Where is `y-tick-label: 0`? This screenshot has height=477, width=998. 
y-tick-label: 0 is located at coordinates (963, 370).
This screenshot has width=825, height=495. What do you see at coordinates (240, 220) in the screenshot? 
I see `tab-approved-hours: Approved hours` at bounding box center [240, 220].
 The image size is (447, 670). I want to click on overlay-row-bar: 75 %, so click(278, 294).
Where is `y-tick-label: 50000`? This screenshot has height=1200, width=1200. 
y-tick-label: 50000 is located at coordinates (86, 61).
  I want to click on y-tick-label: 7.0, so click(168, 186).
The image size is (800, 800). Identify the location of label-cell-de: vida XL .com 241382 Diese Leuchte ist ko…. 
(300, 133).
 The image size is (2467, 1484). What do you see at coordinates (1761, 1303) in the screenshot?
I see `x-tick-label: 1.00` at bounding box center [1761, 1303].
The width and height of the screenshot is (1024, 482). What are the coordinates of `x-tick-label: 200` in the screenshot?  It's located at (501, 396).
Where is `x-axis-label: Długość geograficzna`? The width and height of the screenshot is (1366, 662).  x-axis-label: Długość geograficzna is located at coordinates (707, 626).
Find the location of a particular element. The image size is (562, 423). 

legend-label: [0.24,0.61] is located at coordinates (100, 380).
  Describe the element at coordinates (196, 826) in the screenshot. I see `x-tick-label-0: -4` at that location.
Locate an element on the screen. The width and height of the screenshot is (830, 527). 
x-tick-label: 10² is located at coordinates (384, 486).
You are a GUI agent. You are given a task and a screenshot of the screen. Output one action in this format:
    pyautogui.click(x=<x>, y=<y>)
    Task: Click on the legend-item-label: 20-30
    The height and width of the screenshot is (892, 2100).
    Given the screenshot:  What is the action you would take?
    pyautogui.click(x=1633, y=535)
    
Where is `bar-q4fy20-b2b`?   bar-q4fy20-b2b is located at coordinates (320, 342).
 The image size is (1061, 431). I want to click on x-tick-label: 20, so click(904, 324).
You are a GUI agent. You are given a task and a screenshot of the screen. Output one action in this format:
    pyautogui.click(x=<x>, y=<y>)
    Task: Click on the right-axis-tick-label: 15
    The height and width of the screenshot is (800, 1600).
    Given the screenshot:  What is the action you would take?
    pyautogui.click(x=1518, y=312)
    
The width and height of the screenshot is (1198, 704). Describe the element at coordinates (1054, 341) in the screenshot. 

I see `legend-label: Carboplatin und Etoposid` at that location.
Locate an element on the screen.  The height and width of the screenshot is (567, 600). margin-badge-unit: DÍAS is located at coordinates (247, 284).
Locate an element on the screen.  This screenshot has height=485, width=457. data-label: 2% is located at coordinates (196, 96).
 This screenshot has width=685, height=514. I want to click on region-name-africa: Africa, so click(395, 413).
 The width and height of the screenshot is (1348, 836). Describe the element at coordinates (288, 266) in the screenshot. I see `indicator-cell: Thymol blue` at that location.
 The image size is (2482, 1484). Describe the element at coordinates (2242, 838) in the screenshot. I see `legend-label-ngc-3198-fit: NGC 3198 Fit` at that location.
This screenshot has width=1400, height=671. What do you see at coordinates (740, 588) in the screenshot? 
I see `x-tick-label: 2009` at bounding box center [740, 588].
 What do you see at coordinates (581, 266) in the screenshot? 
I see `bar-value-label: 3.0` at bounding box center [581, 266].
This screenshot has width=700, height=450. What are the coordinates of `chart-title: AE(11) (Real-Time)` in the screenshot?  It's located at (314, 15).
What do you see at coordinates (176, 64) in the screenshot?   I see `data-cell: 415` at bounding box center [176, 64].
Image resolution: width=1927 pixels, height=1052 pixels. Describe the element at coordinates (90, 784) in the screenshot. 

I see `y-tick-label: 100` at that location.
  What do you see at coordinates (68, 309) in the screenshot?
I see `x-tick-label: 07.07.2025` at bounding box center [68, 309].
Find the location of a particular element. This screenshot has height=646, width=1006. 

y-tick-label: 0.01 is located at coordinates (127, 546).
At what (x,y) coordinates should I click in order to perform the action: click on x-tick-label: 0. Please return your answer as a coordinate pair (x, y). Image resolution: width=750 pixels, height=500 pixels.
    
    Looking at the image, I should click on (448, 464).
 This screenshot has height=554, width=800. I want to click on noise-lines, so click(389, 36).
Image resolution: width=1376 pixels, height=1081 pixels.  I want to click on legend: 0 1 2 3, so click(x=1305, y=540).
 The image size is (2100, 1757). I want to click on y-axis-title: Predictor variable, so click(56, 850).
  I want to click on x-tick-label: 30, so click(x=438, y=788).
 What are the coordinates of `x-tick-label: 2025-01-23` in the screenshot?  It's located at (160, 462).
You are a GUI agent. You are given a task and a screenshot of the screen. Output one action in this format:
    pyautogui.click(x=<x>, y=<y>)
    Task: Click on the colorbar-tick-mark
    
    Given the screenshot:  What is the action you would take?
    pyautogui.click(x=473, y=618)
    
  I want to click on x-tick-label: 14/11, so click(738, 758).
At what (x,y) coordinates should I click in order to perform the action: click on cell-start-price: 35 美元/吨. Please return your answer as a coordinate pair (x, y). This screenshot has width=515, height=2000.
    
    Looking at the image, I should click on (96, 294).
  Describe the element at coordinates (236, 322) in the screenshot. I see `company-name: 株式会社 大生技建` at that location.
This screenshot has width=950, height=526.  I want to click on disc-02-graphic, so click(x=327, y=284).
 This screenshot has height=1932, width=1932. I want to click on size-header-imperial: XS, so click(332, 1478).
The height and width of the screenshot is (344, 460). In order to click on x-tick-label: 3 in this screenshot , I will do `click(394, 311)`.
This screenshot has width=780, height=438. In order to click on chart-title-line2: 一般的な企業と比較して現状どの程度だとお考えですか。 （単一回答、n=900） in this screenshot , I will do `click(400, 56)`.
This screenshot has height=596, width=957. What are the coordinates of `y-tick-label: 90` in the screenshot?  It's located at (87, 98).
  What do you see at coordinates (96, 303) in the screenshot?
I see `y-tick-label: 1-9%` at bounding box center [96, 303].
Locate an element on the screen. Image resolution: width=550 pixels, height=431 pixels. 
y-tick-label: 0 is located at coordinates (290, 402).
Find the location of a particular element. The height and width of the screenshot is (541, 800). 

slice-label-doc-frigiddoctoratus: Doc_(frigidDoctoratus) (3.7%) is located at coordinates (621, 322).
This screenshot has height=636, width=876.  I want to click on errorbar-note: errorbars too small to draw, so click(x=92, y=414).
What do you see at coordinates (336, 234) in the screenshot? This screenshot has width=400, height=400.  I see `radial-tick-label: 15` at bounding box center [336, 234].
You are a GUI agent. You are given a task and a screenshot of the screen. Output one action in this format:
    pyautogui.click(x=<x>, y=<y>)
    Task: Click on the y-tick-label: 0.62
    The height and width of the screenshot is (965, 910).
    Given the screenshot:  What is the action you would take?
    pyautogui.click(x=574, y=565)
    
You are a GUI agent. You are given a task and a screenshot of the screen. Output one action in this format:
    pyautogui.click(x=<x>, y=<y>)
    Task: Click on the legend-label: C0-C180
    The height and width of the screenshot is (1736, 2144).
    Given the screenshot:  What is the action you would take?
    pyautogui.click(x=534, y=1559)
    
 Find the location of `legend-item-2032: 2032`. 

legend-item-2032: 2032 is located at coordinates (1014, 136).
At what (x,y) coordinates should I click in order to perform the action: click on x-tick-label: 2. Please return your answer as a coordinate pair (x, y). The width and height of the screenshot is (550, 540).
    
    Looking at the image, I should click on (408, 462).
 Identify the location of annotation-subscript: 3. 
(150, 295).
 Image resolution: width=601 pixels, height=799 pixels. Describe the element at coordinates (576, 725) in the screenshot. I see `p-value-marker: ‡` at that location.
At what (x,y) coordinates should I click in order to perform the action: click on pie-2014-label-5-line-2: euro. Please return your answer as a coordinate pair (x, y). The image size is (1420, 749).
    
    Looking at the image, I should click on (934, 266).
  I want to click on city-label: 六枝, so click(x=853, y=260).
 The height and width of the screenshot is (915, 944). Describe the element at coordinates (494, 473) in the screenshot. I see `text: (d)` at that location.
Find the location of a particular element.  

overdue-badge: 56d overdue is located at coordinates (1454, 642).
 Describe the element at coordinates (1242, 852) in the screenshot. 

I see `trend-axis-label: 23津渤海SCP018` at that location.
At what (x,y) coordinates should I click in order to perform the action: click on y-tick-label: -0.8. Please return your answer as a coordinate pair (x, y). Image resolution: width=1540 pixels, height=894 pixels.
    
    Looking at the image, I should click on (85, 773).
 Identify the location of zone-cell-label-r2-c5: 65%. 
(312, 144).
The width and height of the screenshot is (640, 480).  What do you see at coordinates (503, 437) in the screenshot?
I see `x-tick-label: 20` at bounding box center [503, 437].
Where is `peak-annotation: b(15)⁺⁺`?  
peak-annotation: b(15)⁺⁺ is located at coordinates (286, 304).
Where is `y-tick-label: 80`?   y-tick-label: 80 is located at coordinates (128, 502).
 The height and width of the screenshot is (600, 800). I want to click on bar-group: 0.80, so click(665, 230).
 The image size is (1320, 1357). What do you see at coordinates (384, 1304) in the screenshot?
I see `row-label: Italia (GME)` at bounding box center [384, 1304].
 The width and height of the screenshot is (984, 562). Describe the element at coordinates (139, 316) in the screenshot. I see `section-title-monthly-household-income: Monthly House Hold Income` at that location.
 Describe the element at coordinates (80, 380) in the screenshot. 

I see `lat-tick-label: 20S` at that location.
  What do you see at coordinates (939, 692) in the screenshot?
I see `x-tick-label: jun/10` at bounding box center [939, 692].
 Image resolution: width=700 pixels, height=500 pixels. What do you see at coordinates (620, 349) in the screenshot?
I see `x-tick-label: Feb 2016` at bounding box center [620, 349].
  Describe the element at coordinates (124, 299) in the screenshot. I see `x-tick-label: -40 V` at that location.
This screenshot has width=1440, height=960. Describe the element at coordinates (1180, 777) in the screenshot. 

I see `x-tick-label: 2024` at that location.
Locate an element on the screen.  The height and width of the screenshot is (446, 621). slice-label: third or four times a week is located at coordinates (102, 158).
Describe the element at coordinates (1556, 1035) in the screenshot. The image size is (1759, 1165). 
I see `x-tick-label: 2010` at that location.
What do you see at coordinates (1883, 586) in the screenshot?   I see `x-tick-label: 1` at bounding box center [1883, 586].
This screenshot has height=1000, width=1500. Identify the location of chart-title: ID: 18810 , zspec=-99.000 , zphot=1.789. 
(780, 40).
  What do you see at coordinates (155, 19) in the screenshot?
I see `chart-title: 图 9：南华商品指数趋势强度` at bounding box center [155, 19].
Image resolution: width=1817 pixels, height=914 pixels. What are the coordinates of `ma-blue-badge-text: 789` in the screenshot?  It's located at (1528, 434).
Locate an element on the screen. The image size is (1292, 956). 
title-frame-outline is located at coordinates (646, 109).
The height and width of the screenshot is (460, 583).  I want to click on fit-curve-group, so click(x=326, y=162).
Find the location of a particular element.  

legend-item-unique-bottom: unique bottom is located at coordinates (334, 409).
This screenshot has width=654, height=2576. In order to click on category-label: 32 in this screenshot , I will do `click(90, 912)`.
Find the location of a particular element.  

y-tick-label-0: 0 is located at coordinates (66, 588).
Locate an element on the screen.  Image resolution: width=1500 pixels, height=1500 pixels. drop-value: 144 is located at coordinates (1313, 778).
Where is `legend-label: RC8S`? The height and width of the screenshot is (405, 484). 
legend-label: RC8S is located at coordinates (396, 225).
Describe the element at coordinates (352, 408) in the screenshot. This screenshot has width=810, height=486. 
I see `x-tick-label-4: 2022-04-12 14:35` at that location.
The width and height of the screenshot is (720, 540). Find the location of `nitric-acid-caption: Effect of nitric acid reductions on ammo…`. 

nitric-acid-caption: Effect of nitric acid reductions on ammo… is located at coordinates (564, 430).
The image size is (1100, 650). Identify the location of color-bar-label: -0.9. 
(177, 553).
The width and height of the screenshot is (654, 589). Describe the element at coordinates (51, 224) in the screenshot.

> [Task statement]: Rewrite the lines starting at the one containing "Find the location of a particular element. This" and ending at the one containing "This screenshot has height=554, width=800.", substituting "specific" for "particular" and leaving everything else unchanged. Return only those lines.

> [Exercise answer]:
Find the location of a specific element. This screenshot has height=646, width=1006. 

y-tick-label: 0.01 is located at coordinates (127, 546).
At what (x,y) coordinates should I click in order to perform the action: click on x-tick-label: 0. Please return your answer as a coordinate pair (x, y). Image resolution: width=750 pixels, height=500 pixels.
    
    Looking at the image, I should click on (448, 464).
 This screenshot has height=554, width=800. I want to click on noise-lines, so click(389, 36).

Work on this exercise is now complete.